Monday’s Theme Music

76 degrees F at 8 AM. Will probably be a warm Monday.

June 21, 2021. This is it: our longest day. That’s the accepted norm. I like the long periods of daylight, so, sigh. Not looking forward to the shorter days of daylight. Sunshine initiated ‘the longest day’ with its faint streams at 5:35 AM. It’ll cease at 8:51 PM. Between those hours, high temperatures in the upper nineties will be enjoyed. It’s interesting that today’s sunrise is a minute later than the last two days, but sunset is later. Result of all these rotations, revolutions, and tilt in play, yeah? Fun to imagine us streaking through the solar system around Sol, along with our planet siblings, while the whole arrangements itself is whizzing through the galaxy and the galaxy is racing through the Universe.

“Summertime Blues” by Eddie Cochran occupies the AM mental music stream. The song was released when I was two but received a lot of airplay throughout my youth. Although the song is about the misery of a teenager with a summer job, I’ve always been enamored of that line, “There ain’t no cure for the summertime blues.” A gaggle of acts have covered the song, including The Who and Brian Seltzer, but I’m loyal to that original. It popped out of memory and into active thought as I finished painting yesterday and contemplated my next summer task. Wonder why. Heh.

Stay positive, test negative, wear a mask as needed, and get the vax. Cheers

Saturday’s Theme Music

Sunshine’s golden dew slide down the heavens and dripped over the treetops and roofs at 5:34 AM. The cats began singing, “Morning has Broken”. Or they may have been threatening one another about violating their neutral zones. Hard to say with cats.

We mark today as Saturday, June 19, 2021. It’s the first officially declared Juneteenth as a holiday in the U.S., a day to remember when slaves were finally given the news that they were freed. Blacks have been celebrating this day far more often, but many remained ignorant about it, or downplayed the significance. I hope its recognition grows and it doesn’t become diluted with sales, as it happens to so many U.S. holidays and observances.

The sun’s electric slide is expected to end at 8:50 PM in our valley.

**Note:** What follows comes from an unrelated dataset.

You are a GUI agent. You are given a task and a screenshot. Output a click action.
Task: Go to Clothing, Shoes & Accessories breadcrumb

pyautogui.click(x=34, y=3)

Temperatures will hunt the lower nineties before the Earth turns away from the sun.

I was thinking of “Baker Street” by Gerry Rafferty last night (1978). I’d done a few miles of walking and was now massaging my toes. That brought on the song’s lyrics. “Light in your head and dead on your feet. Well, another crazy day. You’ll drink the night away, and forget about everything.” I won’t drink the night away. Probably will forget a few things. Mind like a sieve, this one.